Kimmel Center Wrestles Debt

Philadelphia’s Kimmel Center for the Performing Arts may be in debt and strapped for cash, but venue officials remain upbeat about its future, saying the financial situation will brighten next year.

Kimmel, which opened its doors in 2001, posted a $2.2 million operating deficit for the fiscal year ended June 30th.
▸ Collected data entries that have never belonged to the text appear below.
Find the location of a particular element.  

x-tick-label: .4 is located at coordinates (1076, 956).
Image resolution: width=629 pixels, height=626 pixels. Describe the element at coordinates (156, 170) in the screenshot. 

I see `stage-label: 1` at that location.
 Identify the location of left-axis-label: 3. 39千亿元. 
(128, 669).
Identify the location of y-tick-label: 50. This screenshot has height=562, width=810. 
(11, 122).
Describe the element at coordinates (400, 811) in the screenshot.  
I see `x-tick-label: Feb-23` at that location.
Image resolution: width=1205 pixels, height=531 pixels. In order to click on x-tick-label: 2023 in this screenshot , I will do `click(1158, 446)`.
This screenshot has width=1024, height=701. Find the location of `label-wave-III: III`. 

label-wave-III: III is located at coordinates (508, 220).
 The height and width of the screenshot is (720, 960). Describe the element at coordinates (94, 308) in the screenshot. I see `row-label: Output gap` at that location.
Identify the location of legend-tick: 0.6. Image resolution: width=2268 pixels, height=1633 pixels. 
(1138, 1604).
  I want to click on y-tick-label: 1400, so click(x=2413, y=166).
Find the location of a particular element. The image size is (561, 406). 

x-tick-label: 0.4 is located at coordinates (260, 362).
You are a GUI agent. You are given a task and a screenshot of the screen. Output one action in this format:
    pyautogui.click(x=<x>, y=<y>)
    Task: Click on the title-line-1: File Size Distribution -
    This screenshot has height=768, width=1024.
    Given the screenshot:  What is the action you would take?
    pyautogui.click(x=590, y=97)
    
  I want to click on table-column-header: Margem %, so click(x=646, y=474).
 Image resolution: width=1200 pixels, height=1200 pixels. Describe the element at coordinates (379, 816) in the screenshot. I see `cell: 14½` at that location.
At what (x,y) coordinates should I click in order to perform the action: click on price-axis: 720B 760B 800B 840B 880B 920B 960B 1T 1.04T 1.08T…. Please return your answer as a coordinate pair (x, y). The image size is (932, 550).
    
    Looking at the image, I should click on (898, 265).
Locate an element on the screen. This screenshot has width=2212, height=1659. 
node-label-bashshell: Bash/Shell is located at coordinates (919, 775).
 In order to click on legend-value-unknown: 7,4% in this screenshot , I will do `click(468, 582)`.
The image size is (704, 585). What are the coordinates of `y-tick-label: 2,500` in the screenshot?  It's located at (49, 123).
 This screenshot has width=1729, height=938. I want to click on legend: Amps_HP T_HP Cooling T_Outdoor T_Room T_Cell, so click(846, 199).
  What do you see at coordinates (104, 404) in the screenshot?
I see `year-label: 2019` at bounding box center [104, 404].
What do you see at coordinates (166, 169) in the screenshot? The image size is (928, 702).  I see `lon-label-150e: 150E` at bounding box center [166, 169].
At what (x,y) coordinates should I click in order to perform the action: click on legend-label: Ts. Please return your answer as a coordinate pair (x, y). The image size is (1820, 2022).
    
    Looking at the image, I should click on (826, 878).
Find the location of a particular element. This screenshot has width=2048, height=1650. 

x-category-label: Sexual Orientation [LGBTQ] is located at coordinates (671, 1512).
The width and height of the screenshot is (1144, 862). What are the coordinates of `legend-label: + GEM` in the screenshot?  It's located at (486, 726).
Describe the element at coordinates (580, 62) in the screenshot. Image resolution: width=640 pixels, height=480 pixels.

The venue recently froze salaries, eliminated 12 positions – about 11 percent of its staff – and canceled its Summer Solstice concert series in July and August.

The Broadway series for 2004-05, which included “The King and I,” and Disney’s “On the Record” attracted low interest nationwide including shows at Philadelphia’s Academy of Music, which the Kimmel manages.

But for the upcoming 2005-06 season, Kimmel GM Janice Price says performances like “The Lion King” and “Wicked” are expected to attract larger audiences.

But the major issues for the nonprofit Kimmel are its long-term debt and its less-than-desirable endowment.

“The building was supposed to be fully paid for when the doors opened,” Price said. “Instead, we opened with a $30 million debt – and even with a great interest rate, it’s a problem.”

Only $3 million of that loan has been repaid, and the principal and interest cost the center about $2 million a year. Its endowment, which was expected to be about $50 million when the building opened, is only about half that.

The Kimmel Center isn’t the only one having problems. Other venues, including the The Wang Center in Boston, The Bushnell Center in Connecticut, and the soon-to-open Miami Performing Arts Center are also facing financial difficulties.

Kimmel has cut expenses and consistently increased its earned income from such things as rent from resident companies and outside groups. And since the venue started doing its own ticketing and program books instead of using outside services like Ticketmaster and Playbill, there has been a considerable increase in subscriptions for the coming season, Price said.

Officials are working to raise $90 million to build an endowment and pay down debt.

“We feel very positive and optimistic, though people wonder why,” Price said with a laugh. “We feel really good about the operating part of the business. It’s just that we’re spending so much of our time and energy on financial issues.”